Area of land in Ham, London

Thames Young Mariners is a 25-acre area of land situated in Ham. It includes the Thames Young Mariners Base Lagoon, which is a calm 10-acre lake connected to the River Thames by a lock. The site was established over 40 years ago and sits in between Richmond and Kingston.

Thames Young Mariners is surrounded by Ham Lands, which is a Local Nature Reserve of approximately 200 acres. Ham Lands is home to an array of wildlife across its various areas of woodland, scrub, grassland, and wetland, and also features one of Britain’s most well-preserved heaths.

== History ==

In the 1800s the Thames Young Mariners site housed three farms, all of which were owned by the Earl of Dysart. However, industrial and economic shifts over time saw agriculture in the area die out between the 1900s and 1950s in favour of housing and gravel extraction.

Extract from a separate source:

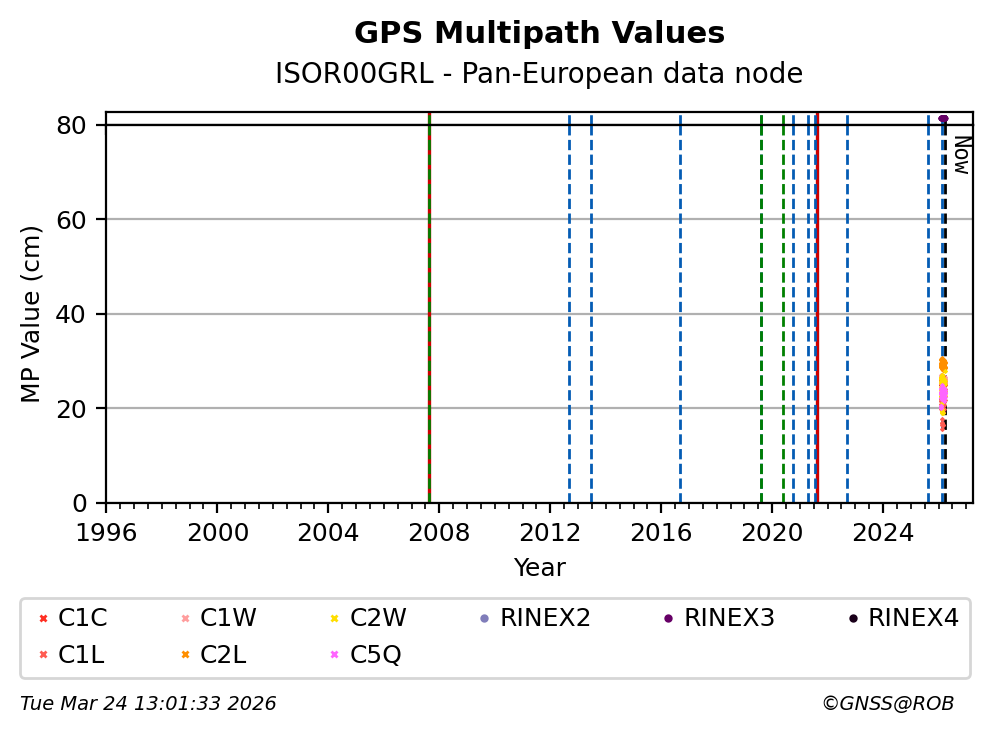Viewport: 992px width, 734px height.
Task: Select the RINEX3 purple dot marker
Action: [668, 619]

Much of the area in the Ham Lands has historically been used for gravel extraction and the Thames Young Mariners Base Lagoon is itself artificial; the lake is in fact an old gravel pit that has been filled in to serve as a public amenity since the disuse and selling off of the pits in 1952.

== Present ==

In the present day, Thames Young Mariners is owned by Surrey Outdoor Learning & Development, and hosts a range of outdoor learning programmes which have been officially recognised by the Royal Yachting Association and the British Canoe Union. Activities available at Thames Young Mariners include adventure/night walks, archery, bell boating, open canoeing, challenge courses, climbing, kayaking, mountain biking, orienteering, raft building, sailing, team tasks and woodland skills. Many of these activities can be altered to fit the needs of disabled groups.

Other facilities offered at the site includes hireable conference rooms, camping grounds, and a new Teepee village named ‘Buffalo Creek’, which allows visitors to build and maintain campfires. The campsite is not available for use by the general public and is for educational purposes only, including groups working towards their Duke of Edinburgh Award.